---------- Excerpted data ----------

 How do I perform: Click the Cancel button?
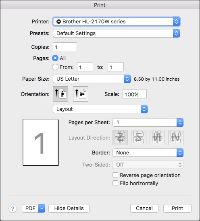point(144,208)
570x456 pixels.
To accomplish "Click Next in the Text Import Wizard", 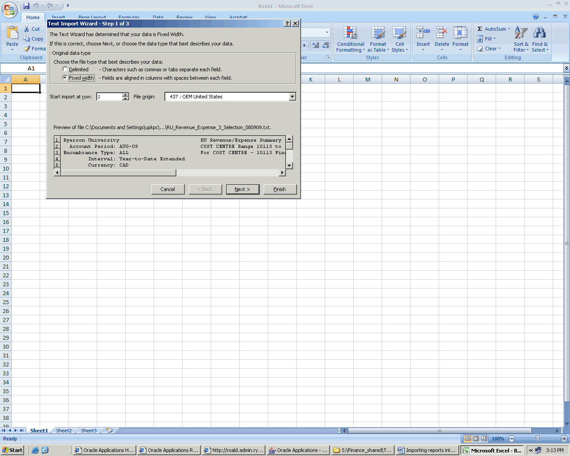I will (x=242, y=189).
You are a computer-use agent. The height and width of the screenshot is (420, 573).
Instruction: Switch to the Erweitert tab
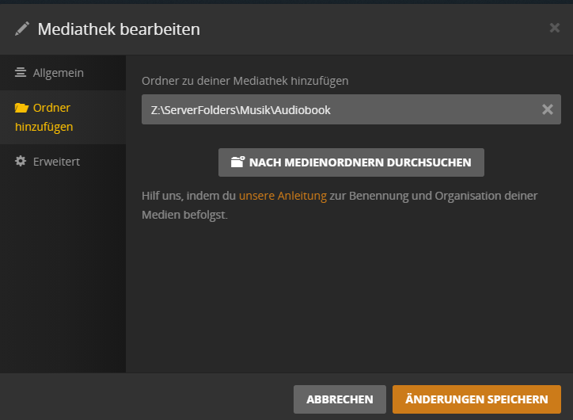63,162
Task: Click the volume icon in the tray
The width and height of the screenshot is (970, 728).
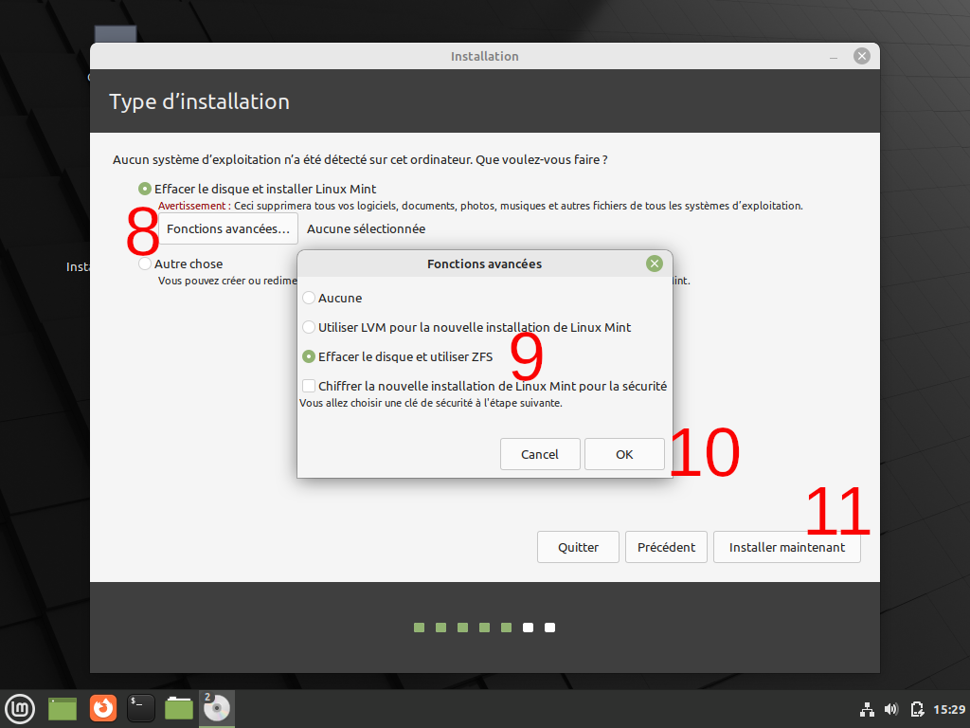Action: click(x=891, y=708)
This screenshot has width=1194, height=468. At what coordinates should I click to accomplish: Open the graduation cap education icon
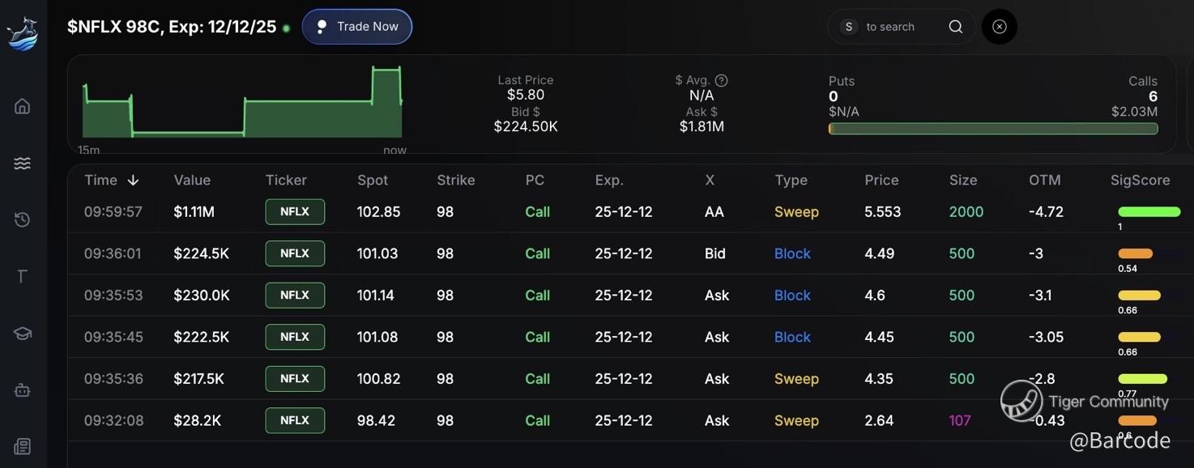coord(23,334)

----------

> **Instructions for the task**: Word for word, give again the lines from the line with "This screenshot has" through the end of the records above, with both ends included and the pictures left out.

> **Response to the task**:
This screenshot has width=1194, height=468. At what coordinates should I click to accomplish: Open the graduation cap education icon
coord(23,334)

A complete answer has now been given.